Let $a+ib \in \mathbb{C}$ be a non-zero root of $\sinh(z)=z$. Then also $a-ib$ is a root and because the MVP is linear the function $f(x) = e^{ax}\cos(bx)$ has the mean value property.

Remains to prove that $\sinh(z)-z$ has non-zero roots. I present two proofs below. The second one (that I gave first) is a bit clunky but has the advantage that it gives some information about the distribution of the roots.

Proof 1: Let $f(z) = \sinh(z)-z$. Then $f$ has an essential singularity at $\infty$. By Picard's great theorem the function $f$ attains all values infinitely often with at most one exception. In particular at least one of $0$ and $2\pi i$ must be attained infinitely often.

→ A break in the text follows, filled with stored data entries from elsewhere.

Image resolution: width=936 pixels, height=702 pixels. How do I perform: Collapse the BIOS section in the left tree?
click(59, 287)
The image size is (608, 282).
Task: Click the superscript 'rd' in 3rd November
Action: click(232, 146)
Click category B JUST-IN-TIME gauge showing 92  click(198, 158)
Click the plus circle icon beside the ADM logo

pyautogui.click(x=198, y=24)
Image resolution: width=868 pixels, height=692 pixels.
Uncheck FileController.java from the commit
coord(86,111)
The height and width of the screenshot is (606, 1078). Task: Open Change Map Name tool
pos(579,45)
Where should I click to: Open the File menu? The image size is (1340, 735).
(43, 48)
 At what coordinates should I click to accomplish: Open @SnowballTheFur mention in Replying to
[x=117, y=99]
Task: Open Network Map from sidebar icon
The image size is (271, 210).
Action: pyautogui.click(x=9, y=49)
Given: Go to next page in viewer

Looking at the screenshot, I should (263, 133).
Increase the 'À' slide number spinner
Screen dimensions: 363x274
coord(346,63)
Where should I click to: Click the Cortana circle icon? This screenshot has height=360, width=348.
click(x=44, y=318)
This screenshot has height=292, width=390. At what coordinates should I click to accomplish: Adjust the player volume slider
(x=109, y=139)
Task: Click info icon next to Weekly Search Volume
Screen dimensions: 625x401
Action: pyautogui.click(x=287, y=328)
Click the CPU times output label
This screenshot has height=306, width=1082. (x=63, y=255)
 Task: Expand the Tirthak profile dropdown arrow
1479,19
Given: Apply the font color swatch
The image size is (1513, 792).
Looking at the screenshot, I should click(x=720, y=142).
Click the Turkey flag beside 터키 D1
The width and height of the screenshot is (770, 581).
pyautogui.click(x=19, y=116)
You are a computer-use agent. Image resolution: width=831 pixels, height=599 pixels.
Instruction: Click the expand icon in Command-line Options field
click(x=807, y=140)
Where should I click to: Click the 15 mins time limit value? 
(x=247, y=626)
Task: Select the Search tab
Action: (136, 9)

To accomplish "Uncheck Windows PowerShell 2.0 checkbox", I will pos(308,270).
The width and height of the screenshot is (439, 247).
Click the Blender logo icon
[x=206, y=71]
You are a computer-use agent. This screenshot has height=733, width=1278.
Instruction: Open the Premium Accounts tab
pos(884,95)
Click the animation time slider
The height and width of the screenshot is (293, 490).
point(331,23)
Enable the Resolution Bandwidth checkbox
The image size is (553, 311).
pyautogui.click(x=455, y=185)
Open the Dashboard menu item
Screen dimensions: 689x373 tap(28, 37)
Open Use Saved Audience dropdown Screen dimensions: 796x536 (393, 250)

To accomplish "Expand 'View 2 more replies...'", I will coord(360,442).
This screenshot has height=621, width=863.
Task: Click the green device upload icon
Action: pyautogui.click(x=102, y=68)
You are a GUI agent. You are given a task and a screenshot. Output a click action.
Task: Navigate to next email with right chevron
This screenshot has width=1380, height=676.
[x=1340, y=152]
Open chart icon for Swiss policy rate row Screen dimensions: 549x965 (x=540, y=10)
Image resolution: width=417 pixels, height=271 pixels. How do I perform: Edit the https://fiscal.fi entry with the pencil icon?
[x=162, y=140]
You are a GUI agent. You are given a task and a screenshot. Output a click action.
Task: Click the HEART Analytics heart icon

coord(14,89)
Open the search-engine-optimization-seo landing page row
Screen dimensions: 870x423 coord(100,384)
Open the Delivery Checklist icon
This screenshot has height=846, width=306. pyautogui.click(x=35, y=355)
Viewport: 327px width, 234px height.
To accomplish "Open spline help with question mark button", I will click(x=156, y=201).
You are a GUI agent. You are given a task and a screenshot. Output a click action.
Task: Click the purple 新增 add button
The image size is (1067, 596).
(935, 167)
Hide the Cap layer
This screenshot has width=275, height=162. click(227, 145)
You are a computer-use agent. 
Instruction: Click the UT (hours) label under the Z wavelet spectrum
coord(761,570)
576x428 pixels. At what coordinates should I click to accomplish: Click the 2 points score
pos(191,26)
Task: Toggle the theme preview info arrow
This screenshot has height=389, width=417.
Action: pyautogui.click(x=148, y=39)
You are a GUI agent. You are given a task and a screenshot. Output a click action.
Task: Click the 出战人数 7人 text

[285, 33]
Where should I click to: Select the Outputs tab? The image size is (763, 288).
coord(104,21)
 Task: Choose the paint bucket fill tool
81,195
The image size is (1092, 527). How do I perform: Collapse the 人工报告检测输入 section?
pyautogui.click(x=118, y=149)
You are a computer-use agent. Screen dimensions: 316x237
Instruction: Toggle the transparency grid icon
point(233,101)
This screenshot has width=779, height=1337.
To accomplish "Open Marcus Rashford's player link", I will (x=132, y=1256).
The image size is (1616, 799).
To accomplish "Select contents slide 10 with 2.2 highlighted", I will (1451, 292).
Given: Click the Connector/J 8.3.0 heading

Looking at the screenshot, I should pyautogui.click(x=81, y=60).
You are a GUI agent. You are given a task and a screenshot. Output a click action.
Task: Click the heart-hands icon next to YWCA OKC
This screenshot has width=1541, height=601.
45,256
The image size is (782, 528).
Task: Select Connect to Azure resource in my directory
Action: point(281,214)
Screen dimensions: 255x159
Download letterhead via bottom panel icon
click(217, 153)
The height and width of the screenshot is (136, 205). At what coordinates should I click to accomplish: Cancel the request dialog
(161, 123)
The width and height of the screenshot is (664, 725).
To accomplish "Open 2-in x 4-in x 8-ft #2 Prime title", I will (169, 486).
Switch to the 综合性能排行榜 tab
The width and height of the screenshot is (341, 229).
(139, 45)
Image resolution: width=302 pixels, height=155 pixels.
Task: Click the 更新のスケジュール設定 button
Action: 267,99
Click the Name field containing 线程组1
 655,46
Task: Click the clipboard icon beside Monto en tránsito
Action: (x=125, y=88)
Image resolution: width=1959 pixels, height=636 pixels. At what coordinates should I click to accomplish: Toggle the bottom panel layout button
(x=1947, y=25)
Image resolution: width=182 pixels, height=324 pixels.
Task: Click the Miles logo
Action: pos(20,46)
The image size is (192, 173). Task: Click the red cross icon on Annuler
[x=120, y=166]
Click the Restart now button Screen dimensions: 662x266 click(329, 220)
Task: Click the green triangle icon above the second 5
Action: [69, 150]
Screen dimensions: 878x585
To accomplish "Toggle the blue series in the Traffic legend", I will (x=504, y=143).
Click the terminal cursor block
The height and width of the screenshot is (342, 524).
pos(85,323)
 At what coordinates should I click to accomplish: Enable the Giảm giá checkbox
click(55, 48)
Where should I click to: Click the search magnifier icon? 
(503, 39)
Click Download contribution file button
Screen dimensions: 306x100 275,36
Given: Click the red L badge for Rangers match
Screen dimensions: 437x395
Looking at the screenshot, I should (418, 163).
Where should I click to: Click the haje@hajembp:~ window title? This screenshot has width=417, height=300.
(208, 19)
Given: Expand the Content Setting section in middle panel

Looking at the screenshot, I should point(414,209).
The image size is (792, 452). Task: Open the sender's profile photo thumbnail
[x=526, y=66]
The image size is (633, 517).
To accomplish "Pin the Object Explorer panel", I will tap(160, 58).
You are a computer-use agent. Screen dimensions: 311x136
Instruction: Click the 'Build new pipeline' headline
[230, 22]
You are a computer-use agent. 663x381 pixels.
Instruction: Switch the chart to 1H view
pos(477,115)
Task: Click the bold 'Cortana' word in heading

However, $f(z + 2\pi i) = f(z) - 2\pi i$ and so both cases imply that $f$ has infinitely many roots.

Proof 2: I'll show that $|\sinh(z)|=|z|$ holds along some curve in $\mathbb{C}$ extending to $\infty$ and that $\sinh(z)/z$ must wind around the unit circle infinitely often along this curve.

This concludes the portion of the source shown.